Global asset manager BlackRock has reached a first close on its €500 million European-focused renewable energy fund, Renewable Income Europe.
The €275 million first close was achieved with commitments from European and Asian institutional investors ,as well as an undisclosed contribution from the European Investment Bank. BlackRock says the new vehicle has a 20-year buy-and-hold strategy and will target unlevered investments in European wind and solar projects. It will invest across the continent but expects the majority of its opportunities to come from western Europe.

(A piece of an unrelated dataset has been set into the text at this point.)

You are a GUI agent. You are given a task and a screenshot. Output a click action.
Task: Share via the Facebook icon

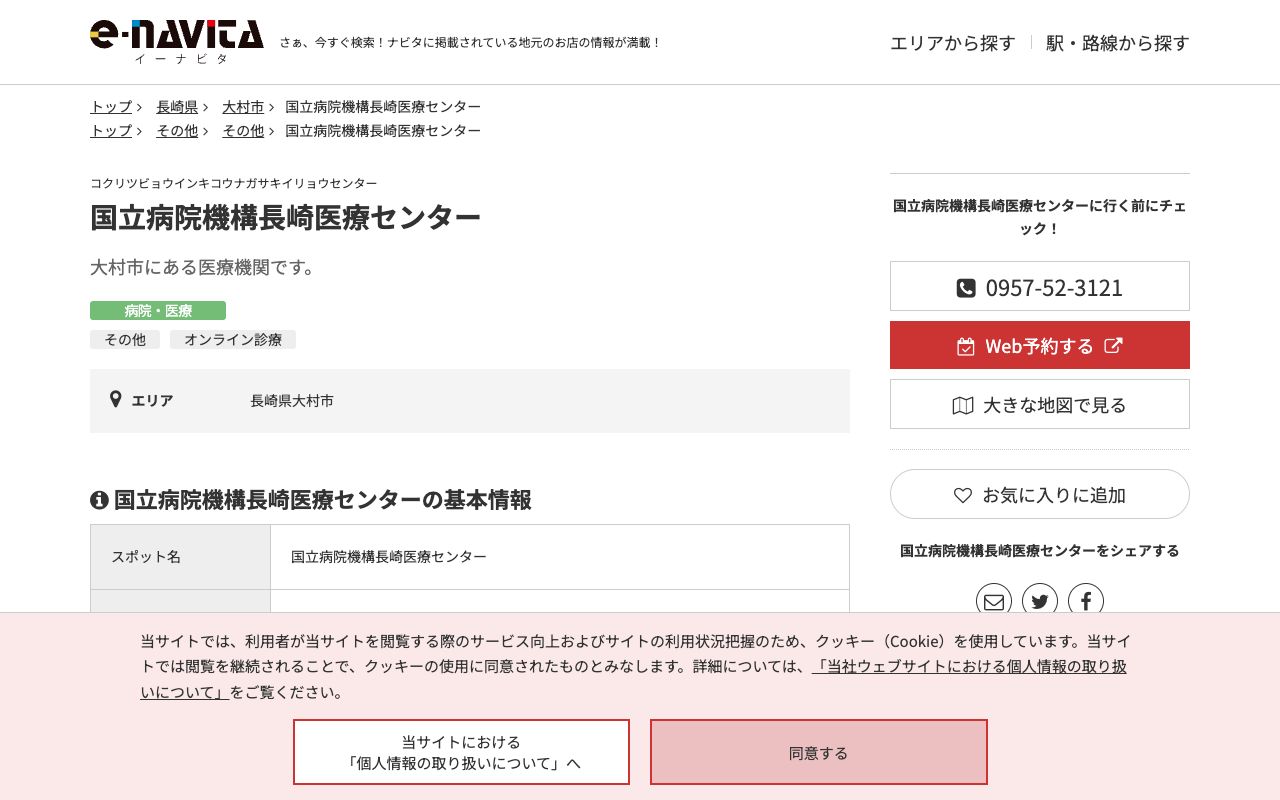[x=1086, y=601]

“Renewable energy has become a mainstream asset class within infrastructure. Demand for renewables in developed countries is being driven by the need to replace an ageing power generation fleet, improvements in cost competiveness and concerns about climate change. For investors, the sector can provide opportunities for less correlated, inflation-linked, long-duration income and attractive risk-adjusted returns,” said BlackRock head of European investment Rory O’Connor.

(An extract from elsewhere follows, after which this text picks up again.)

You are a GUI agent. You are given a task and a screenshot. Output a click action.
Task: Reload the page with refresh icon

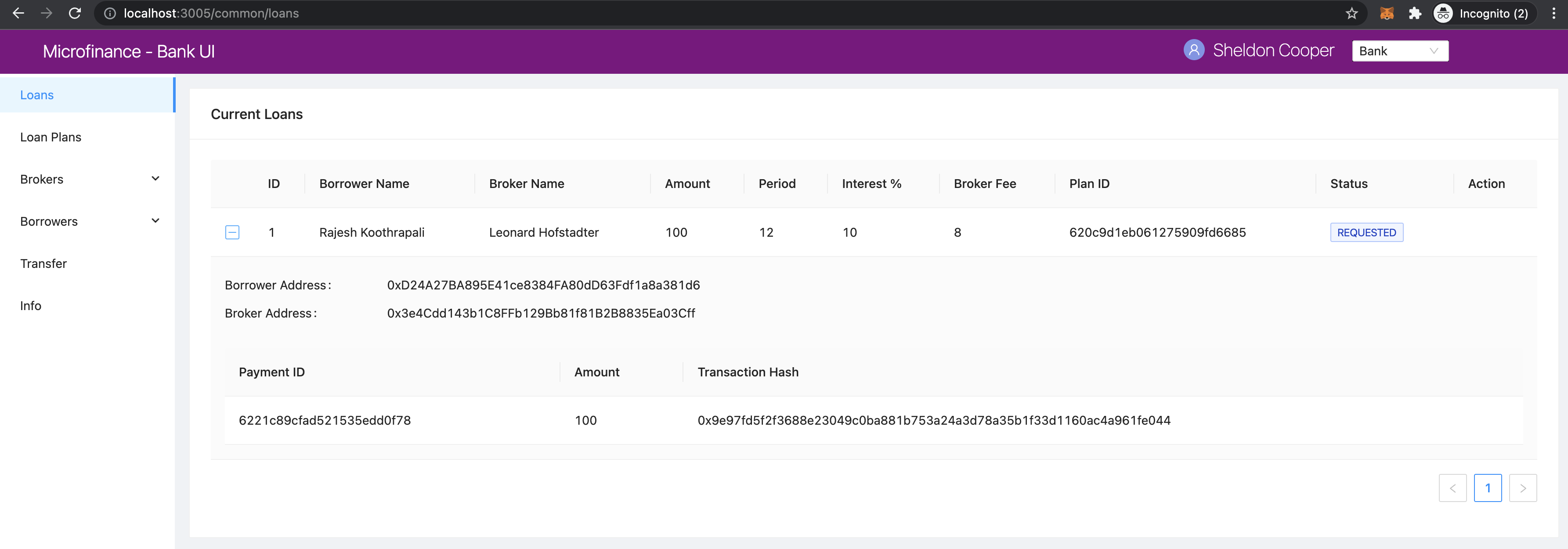click(75, 13)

Renewable Income Europe comes after BlackRock raised £500 million in December 2014 for the open-ended BlackRock Renewable Income UK. The latter is expected to “reopen to investors when the capital from the December 2014 close is substantially invested”, a spokesperson previously told Infrastructure Investor.
In addition to the European and UK-focused funds, the asset manager also runs the BlackRock NTR Renewable Power Fund, a platform set up with Irish renewables developer NTR. That fund closed in 2013, raising $611 million along with additional co-investment capital. It is now fully deployed in 36 wind and solar projects in the US, Canada, Ireland, England, France and Sweden.

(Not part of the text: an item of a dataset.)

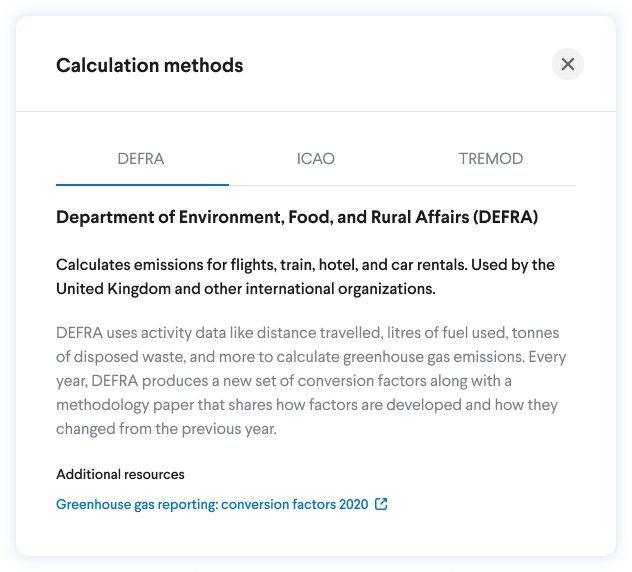Select the DEFRA tab
Viewport: 632px width, 572px height.
[142, 159]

BlackRock’s infrastructure group manages about $8.3 billion in investor commitments spread across a variety of strategies across infrastructure debt and infrastructure equity. The asset manager has raised over $2 billion for renewable energy since 2011 and now manages over 66 wind and solar projects across Europe and North America.
Recently, BlackRock has undergone a major restructuring of its management team that includes a merger of its infrastructure and real estate platforms into a new real assets unit under current head of infrastructure Jim Barry. According to a December 2015 survey commissioned by BlackRock, 60 percent of European institutional investors intend to expose their exposure to real assets.